PAGE TEXT:
--
In the meantime a number of enterprising settlers came in and took claims in the vicinity, among whom where Frederick Kantz, Eli Titus A. Halverson, S. Gunderson, David Koogle. The matter of establishing a town was talked of among these parties, and an organization into a town company was made for the furtherance of the project, of which Fred Kantz was made President and Eli Titus, Treasurer. The selection of a site was the next thing to be determined. Four points along the valley stood prominently before the company, viz.: Osrow, Cedar Vale, Cloverdale and a point called Lookout Mountain.

After due consideration the choice was made in March, 1870, and Cedar Vale became the favored spot, being so named from the presence of a few cedar trees which grew not far away, this species of timber being rare in this part of the country. The site was located on unoccupied land which must first be deeded before the company could hold it. Accordingly it fell upon E. W. Davis, one of the company, to file upon the land and to procure a deed for the same, and which he was to turn over to the company as soon as this was done. When it came time for the transfer of the property to be made, some dissensions had been awakened in the company and Davis refused to deed them the land. This refusal caused much indignation among the members who, perhaps, under the circumstances had no legal remedy, and a resort to physical force was determined upon, and threats of hanging Davis were made, through the stern influence of which the company wrung from his hands the coveted instrument.
--
RECORDED DATA:
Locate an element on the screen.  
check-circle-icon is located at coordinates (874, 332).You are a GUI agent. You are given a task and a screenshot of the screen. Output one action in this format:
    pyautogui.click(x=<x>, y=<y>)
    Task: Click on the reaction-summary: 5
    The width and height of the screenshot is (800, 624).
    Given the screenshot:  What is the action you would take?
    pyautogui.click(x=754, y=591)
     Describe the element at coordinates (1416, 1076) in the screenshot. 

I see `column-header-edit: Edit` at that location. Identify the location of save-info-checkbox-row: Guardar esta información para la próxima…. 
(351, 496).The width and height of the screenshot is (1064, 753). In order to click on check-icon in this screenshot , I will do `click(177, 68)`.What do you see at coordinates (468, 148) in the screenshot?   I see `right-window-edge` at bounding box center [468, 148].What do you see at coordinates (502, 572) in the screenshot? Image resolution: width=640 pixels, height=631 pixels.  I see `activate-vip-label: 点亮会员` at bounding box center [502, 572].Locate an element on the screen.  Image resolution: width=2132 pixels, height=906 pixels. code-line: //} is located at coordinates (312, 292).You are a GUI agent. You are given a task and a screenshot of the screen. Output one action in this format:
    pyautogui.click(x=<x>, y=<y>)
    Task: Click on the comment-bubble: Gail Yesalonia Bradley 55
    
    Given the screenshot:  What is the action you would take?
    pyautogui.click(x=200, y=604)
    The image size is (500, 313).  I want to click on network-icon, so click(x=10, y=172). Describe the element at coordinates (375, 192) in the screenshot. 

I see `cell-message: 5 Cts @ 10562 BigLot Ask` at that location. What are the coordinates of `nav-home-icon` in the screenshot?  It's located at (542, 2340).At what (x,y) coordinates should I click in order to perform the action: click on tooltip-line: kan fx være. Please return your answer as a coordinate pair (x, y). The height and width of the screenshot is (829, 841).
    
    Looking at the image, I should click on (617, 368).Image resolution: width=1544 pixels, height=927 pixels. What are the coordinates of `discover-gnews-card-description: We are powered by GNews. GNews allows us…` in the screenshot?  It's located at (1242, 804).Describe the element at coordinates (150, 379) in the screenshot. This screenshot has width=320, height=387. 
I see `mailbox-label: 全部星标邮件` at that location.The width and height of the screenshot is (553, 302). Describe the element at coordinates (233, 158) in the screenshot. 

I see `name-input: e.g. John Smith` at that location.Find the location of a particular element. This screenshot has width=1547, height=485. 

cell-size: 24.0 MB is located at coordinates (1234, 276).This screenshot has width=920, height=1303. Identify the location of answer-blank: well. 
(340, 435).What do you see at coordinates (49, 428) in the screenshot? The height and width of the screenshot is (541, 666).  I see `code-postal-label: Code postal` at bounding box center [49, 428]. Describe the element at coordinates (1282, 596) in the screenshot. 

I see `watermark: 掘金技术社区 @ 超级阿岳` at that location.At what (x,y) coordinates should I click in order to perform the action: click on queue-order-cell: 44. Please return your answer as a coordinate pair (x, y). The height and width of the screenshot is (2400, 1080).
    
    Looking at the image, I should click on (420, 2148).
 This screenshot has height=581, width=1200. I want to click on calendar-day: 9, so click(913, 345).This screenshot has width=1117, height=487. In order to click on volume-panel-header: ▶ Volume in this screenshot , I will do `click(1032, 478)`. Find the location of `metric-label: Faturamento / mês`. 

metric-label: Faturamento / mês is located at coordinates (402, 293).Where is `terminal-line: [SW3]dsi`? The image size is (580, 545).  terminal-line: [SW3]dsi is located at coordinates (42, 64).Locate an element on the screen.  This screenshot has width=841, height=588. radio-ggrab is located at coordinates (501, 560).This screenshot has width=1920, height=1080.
--
EXERCISE BRIEF: Please resume the account of how Cedar Vale was founded, picking up after its final sentence. You won't need the lines for this.

EXERCISE ANSWER:
The legal title to the lands occupied by the town site, was now vested in the company, and everything ready to begin the work of building up the town. The town was advertised in the Eureka Herald, a paper printed at Eureka, Greenwood County, for which the editor received one share of the company's stock, the shares being valued at $10 each.

A proposition to build the first house was made in June, 1870, in which J. R. Marsh agreed to furnish the material, provided some other members would put it into a house. Accordingly, Marsh cut and drew logs to the place, but no one volunteered to erect the building, and after permitting the material to lie unused for awhile, Marsh at length drew them away and made a building of them on his own premises.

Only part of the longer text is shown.